> WHAT THE EXERCISE ASKS
Starting with the line that contains "Select the View" and going on through the line that contains "point(32,24)", can you write out those lines of the material again, requests included, with every coordinate in the answers scaled by 1.45 and rounded to a whole number, halves rounded up? Leave all other numbers unchanged.

* * *

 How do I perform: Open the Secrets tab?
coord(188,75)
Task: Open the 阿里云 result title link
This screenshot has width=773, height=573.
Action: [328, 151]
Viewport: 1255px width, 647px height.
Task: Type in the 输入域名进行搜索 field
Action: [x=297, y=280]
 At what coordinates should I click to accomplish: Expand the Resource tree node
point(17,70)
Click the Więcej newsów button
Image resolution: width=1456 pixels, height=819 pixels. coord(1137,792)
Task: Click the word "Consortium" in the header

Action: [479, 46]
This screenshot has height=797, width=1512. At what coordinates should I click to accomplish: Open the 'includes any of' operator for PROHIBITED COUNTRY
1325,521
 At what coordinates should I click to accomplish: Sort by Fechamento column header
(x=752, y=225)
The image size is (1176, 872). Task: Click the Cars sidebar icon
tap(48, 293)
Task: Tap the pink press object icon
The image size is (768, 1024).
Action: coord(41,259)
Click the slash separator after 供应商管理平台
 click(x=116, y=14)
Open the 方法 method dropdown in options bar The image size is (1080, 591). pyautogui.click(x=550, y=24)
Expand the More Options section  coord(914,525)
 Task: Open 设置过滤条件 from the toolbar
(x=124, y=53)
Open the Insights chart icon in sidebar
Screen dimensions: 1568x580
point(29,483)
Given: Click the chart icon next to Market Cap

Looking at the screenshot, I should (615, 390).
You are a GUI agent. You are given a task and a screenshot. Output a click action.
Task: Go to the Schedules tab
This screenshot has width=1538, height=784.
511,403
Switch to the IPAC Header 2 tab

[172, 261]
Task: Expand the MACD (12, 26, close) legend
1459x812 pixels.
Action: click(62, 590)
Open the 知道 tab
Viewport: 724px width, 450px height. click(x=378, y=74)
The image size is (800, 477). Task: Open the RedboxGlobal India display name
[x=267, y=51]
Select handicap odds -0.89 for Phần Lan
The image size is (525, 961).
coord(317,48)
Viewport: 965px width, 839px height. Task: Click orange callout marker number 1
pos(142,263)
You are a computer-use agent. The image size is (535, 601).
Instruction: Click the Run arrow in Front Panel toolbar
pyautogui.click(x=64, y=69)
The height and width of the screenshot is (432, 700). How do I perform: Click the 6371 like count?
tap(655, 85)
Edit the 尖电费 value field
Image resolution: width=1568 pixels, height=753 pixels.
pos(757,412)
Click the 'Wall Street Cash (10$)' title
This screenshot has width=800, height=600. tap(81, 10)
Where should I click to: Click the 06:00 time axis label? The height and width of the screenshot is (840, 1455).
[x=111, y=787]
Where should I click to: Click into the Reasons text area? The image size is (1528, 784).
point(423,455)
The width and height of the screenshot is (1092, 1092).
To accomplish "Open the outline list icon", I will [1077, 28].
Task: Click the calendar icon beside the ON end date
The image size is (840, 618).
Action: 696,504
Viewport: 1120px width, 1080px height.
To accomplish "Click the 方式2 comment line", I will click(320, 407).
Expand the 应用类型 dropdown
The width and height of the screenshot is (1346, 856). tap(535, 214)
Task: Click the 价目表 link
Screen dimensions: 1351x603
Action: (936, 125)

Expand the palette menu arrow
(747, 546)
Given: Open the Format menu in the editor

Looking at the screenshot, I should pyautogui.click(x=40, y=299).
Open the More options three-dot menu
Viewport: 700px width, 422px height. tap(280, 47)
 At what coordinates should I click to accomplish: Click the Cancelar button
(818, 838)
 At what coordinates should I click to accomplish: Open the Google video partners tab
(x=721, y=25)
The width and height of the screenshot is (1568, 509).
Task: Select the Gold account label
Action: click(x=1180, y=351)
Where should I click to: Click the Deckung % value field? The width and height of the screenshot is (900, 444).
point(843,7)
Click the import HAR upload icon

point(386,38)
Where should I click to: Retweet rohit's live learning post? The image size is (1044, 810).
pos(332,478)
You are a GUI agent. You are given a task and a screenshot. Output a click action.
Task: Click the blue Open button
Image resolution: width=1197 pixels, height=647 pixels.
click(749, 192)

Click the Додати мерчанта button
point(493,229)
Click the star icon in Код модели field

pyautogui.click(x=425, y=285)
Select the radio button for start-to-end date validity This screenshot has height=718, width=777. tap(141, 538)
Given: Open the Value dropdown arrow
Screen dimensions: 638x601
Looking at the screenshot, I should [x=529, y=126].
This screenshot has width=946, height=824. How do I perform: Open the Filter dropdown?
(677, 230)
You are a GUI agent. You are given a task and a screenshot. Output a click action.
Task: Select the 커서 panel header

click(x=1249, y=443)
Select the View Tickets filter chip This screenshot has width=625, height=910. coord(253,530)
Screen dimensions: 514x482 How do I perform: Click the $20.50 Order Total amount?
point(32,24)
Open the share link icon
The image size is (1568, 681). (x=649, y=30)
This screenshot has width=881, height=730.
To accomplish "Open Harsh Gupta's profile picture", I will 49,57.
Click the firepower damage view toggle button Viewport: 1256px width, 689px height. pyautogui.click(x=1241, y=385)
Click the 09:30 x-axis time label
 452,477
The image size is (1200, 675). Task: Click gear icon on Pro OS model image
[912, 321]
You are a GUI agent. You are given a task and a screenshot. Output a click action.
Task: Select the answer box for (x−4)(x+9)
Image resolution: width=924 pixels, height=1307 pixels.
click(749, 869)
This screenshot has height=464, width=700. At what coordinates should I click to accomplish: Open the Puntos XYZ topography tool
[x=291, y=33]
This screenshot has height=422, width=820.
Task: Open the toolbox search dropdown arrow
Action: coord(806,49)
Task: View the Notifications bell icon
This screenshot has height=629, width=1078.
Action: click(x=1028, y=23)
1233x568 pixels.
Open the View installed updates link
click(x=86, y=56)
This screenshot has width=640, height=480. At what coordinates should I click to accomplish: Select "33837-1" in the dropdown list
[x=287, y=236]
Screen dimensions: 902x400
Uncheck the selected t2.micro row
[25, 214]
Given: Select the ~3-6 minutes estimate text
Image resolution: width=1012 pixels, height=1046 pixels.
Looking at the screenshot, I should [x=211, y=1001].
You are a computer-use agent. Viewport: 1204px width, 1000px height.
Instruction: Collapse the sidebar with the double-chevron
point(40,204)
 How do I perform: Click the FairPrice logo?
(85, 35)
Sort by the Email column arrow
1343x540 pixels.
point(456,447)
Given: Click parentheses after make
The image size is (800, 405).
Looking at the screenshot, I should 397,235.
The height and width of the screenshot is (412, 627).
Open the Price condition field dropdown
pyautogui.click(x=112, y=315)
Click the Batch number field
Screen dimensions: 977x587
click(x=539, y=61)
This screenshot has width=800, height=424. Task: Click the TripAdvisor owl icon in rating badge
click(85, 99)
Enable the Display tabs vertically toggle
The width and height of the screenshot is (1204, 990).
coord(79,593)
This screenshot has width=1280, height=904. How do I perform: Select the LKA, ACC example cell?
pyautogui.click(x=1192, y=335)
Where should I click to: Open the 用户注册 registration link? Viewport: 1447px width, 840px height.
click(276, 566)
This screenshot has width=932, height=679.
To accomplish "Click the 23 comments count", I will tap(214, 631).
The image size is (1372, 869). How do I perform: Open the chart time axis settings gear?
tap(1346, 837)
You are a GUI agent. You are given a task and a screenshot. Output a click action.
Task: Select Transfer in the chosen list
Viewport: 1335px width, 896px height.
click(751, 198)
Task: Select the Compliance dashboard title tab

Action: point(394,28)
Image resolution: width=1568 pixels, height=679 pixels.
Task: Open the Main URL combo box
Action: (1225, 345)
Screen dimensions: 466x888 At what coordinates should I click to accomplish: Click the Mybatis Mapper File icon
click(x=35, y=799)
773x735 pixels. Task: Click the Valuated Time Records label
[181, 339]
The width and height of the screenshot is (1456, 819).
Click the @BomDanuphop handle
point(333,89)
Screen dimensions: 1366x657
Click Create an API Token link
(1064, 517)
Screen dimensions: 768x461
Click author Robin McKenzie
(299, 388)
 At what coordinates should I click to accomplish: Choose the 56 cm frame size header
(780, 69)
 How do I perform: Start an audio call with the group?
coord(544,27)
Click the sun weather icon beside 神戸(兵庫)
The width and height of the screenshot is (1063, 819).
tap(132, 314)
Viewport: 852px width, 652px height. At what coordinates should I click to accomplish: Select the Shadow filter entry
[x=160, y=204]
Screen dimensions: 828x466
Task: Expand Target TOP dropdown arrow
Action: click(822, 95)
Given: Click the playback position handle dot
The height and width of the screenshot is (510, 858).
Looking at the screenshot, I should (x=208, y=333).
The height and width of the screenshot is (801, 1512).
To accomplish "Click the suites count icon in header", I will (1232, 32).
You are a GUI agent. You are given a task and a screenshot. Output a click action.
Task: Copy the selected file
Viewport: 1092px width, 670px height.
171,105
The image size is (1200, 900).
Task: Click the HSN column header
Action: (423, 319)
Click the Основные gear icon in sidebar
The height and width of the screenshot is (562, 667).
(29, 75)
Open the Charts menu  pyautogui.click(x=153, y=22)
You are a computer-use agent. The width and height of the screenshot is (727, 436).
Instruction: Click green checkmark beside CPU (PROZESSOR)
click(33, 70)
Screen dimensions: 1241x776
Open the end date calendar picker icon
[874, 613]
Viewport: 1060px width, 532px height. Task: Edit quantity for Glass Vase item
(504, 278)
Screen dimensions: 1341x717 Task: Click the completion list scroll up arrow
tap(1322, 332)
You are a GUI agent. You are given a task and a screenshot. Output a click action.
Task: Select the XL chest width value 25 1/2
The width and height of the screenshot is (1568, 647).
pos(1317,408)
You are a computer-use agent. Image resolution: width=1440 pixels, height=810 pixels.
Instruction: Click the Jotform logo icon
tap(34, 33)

* * *

> FINISHED ANSWER
Select the View Tickets filter chip This screenshot has width=625, height=910. coord(367,769)
Screen dimensions: 514x482 How do I perform: Click the $20.50 Order Total amount?
point(46,35)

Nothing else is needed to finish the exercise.